> TASK TO COMPLETE: What you need to produce from the material below is an exact transcription of the lines from the one with "This screenshot has height=582, width=734." through the one with "Click the 'Commands:' section heading", both included, and no other line.

** Opening MATERIALS PROVIDED block **

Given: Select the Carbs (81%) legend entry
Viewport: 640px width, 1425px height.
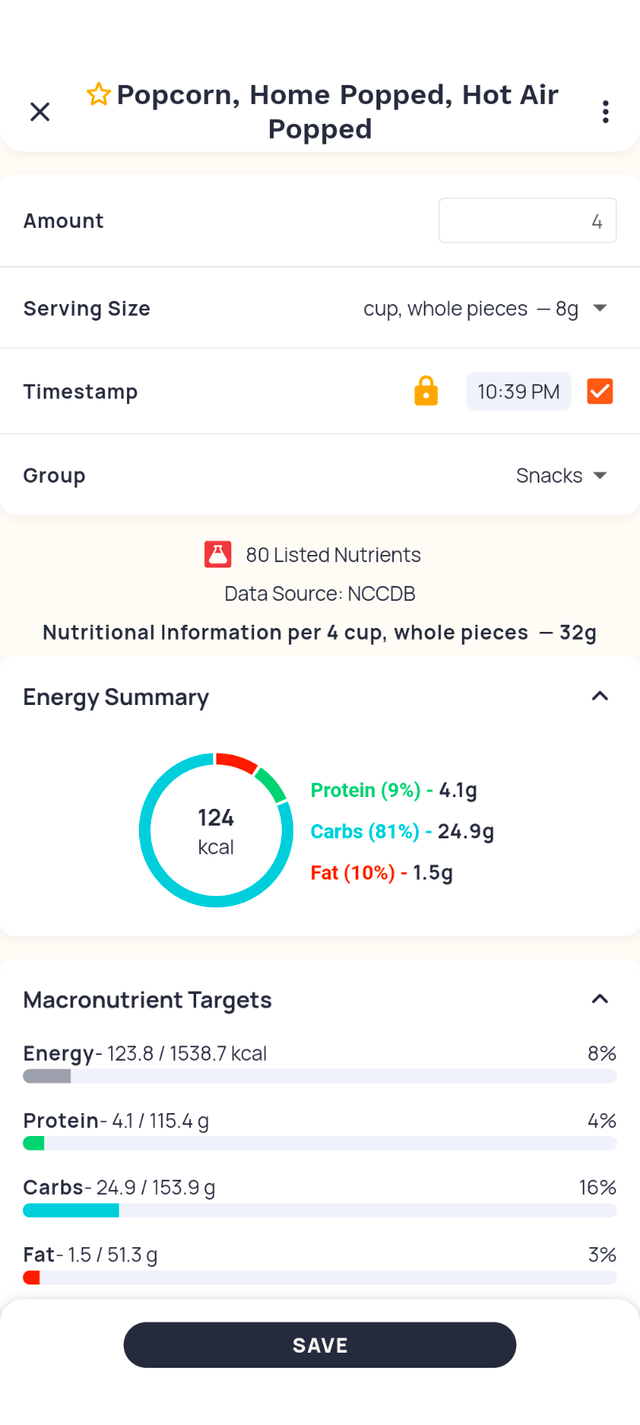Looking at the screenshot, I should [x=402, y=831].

** Closing MATERIALS PROVIDED block **
** Opening MATERIALS PROVIDED block **

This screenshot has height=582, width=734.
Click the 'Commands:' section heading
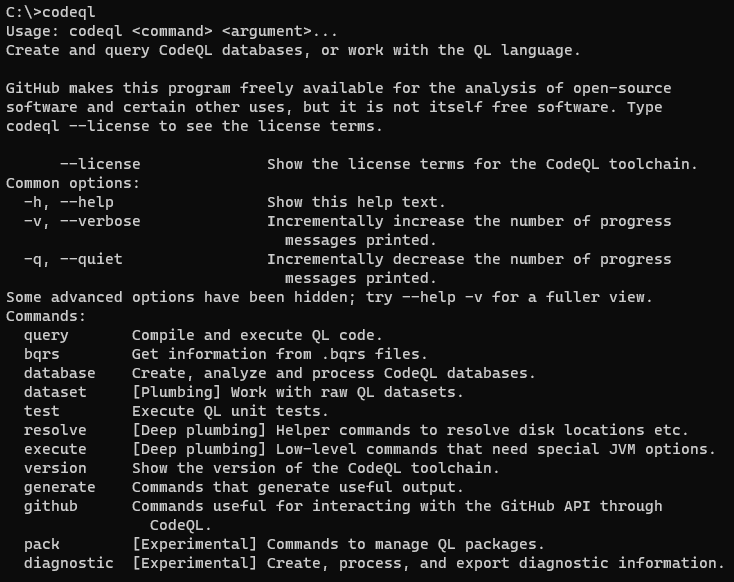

** Closing MATERIALS PROVIDED block **

> EXERCISE OUTPUT:
This screenshot has height=582, width=734.
Click the 'Commands:' section heading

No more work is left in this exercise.